First and foremost: a beer will cost MAX 3 dollars for 24 oz. How is this, you might ask? Let's put it this way; a gallon of gas costs $2.50 in the Peace Garden state. That, dear readers, should describe it all.
Secondly: the home field advantage will shake things up completely. Let's dive into this more. From the months of June to August, North Dakota experiences it's snowless months. During this time, not too much will change. Games will be as normal. HOWEVER, the other 9 months are a different story. There are a few things to expect during the spring-autumn months. It isn't unheard of for inches of rain to dump within a 15 minute period, completely changing up the field. This dynamism is exactly what will give the team an edge. Nothing is more terrifying than playing in ankle deep sludge. Also, let's not forget the snow. Training will be brutal, and will sculpt the team into a monstrous force. I mean just look at Wentz, training in these conditions prepares you to absolutely clobber any team in your way.

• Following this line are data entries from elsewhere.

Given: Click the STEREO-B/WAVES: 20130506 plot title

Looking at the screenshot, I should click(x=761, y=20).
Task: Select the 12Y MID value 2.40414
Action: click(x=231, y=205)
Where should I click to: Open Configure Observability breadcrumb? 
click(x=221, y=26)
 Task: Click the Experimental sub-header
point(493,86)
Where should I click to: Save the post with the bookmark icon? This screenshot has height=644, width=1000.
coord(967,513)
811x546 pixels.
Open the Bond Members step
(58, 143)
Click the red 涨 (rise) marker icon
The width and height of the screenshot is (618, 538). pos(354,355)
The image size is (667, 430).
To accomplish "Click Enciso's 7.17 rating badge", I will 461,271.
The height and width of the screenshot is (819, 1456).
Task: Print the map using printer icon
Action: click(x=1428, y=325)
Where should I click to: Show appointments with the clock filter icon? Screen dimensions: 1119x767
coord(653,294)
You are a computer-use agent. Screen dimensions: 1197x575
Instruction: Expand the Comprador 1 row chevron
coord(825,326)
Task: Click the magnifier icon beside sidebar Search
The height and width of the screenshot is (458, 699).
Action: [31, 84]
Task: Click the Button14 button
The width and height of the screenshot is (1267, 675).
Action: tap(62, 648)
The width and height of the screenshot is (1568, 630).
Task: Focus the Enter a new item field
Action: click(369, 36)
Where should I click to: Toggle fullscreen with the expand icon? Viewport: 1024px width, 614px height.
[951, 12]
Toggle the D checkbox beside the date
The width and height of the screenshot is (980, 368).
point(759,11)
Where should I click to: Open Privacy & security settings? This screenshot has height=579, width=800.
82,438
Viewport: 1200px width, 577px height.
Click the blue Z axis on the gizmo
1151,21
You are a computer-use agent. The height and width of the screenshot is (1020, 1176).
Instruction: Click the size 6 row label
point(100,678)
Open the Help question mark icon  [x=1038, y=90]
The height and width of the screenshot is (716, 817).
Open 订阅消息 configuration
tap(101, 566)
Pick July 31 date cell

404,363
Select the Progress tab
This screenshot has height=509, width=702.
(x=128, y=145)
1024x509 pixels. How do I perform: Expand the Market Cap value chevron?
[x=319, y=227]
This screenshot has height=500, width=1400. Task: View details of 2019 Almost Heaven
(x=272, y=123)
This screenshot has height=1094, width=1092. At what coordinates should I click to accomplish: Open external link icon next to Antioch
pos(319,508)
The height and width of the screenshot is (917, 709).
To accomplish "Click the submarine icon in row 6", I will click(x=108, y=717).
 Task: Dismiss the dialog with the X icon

Thirdly and finally: the diet. How did Wentz hit 6'5, you ask? Easy answer. A steady diet of pizza and steak and two glasses of milk with every meal. There are 3x the number of cows compared to the number of people in this great state. There is no shortage of the above foods. This will build a GENERATIONAL force that will be unstoppable. 75lb 5 year olds will dominate the Pee Wee leagues. They will strike FEAR into the hearts of their opponents during away games. The 5thQ analysts expect no less than 4 opponant's broken bones per game on each of these away excursions. This is based on hard math.
Let's look at possible names for the teams. These have been gathered from interviewing folks from Fargo to Williston:
- The Prairie Dogs
- The Flatlanders
- The Mosquitos
- The Better Vikings
There were many, MANY, more suggested names. We felt the above selection was appropriate to capture the sentiments of those we interviewed.